Jornal Extra Classe - Jornalismo além da superfície
Nº 212 | Ano 22 | ABR 2017
L. F. VERÍSSIMO
COLUNISTA

A carne

Temos, ai de nós, uma Polícia Federal satírica. Não sei se existe alguém na PF encarregado de dar codinomes aos seus investigados e nomes às suas operações. Se tiver, é um novo Jonathan Swift, um Voltaire redivivo. Deveria se identificar, para receber nossos aplausos. Essa de chamar de Carne Fraca a operação contra a corrupção nos frigoríficos e o escândalo dos fiscais da indústria de alimentos que recebiam propina para não fiscalizar nada é genial. A ação poderia se chamar Carne Podre ou Nome aos Bois, mas aí não teria o mesmo valor literário e irônico. Carne Fraca é perfeito. Serviria mesmo para todo o conjunto das ações policiais e jurídicas a partir do começo da Lava-Jato.

Arte: Ricardo Machado

Arte: Ricardo Machado

A corrução existe, afinal, porque a carne é fraca. Como disse o Oscar Wilde — outro que teria emprego garantido como frasista na Polícia Federal — “Eu resisto a tudo, menos à tentação”. A tentação é demais. Somos pobres almas inocentes reféns da nossa própria carne e das suas fraquezas. De certa maneira, Carne Fraca é quase uma absolvição da corrupção epidêmica que assola o país. Rouba-se tanto porque a carne não se satisfaz com pouco, é incapaz de se contentar com o que já tem. Porque a carne é insaciável.

:: Material extraído ::

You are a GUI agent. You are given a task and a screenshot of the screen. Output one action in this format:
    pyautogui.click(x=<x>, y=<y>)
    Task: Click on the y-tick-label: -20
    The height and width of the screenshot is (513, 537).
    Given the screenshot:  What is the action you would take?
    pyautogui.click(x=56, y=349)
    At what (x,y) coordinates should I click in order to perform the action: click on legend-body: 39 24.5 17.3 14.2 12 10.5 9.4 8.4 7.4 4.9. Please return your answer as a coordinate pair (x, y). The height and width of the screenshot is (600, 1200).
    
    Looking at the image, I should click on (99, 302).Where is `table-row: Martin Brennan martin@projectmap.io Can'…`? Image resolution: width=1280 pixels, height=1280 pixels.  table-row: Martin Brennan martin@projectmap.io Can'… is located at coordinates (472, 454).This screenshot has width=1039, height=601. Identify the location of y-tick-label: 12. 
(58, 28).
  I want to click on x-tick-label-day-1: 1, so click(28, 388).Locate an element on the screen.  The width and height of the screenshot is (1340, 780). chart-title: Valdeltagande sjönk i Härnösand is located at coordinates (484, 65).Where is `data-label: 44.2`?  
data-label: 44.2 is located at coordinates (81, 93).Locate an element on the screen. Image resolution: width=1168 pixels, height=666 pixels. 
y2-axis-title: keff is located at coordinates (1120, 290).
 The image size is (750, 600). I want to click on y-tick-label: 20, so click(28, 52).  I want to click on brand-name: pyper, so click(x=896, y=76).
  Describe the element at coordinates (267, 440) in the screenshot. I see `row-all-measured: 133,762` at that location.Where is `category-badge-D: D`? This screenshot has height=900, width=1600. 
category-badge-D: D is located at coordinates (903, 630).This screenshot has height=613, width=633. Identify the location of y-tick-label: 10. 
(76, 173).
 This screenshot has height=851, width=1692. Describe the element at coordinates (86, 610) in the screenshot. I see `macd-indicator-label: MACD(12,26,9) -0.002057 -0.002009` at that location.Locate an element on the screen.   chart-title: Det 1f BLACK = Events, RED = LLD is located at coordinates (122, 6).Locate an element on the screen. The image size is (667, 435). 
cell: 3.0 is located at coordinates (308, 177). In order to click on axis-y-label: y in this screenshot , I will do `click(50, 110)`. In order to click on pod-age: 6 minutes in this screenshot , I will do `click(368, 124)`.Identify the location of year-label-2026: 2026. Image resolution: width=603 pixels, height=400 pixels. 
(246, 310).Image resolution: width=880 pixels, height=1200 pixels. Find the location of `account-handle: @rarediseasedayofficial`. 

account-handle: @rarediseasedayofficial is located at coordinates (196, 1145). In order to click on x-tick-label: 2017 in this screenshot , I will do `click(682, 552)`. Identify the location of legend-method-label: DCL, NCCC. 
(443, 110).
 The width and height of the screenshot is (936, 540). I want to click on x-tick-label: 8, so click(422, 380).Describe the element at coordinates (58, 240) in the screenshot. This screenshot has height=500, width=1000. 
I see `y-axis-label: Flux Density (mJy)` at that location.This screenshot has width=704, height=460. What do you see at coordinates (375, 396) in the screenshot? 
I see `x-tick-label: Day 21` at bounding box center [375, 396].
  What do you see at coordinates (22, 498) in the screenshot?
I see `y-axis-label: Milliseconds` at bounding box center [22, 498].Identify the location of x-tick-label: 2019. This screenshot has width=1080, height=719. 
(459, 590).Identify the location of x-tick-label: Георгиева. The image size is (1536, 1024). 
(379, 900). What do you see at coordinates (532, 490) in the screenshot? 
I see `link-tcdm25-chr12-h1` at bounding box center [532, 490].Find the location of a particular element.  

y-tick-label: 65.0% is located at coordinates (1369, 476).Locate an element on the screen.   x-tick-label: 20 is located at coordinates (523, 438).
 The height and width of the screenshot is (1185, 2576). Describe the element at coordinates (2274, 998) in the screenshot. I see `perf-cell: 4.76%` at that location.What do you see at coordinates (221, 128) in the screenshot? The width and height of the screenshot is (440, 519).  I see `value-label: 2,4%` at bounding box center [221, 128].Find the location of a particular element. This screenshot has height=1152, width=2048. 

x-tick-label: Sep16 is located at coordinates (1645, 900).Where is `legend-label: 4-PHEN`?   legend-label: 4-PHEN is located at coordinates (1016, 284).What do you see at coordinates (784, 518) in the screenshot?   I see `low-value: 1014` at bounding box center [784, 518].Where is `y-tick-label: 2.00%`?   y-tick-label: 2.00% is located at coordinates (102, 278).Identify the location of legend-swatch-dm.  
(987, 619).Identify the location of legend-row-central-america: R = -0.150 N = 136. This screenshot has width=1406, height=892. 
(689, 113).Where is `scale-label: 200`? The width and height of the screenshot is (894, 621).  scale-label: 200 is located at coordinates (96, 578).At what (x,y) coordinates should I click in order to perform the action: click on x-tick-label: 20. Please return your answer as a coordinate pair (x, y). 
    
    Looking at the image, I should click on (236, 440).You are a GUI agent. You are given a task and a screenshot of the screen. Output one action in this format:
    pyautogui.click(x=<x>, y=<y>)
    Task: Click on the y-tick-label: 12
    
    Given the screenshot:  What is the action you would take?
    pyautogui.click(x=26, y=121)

:: Sobre o exercício ::
Reescreva o trecho do texto sobre a operação Carne Fraca a partir de "Temos, ai de" e seguindo até "começo da Lava-Jato.", trocando "Voltaire" por "Rabelais".

:: Campo de resposta ::
Temos, ai de nós, uma Polícia Federal satírica. Não sei se existe alguém na PF encarregado de dar codinomes aos seus investigados e nomes às suas operações. Se tiver, é um novo Jonathan Swift, um Rabelais redivivo. Deveria se identificar, para receber nossos aplausos. Essa de chamar de Carne Fraca a operação contra a corrupção nos frigoríficos e o escândalo dos fiscais da indústria de alimentos que recebiam propina para não fiscalizar nada é genial. A ação poderia se chamar Carne Podre ou Nome aos Bois, mas aí não teria o mesmo valor literário e irônico. Carne Fraca é perfeito. Serviria mesmo para todo o conjunto das ações policiais e jurídicas a partir do começo da Lava-Jato.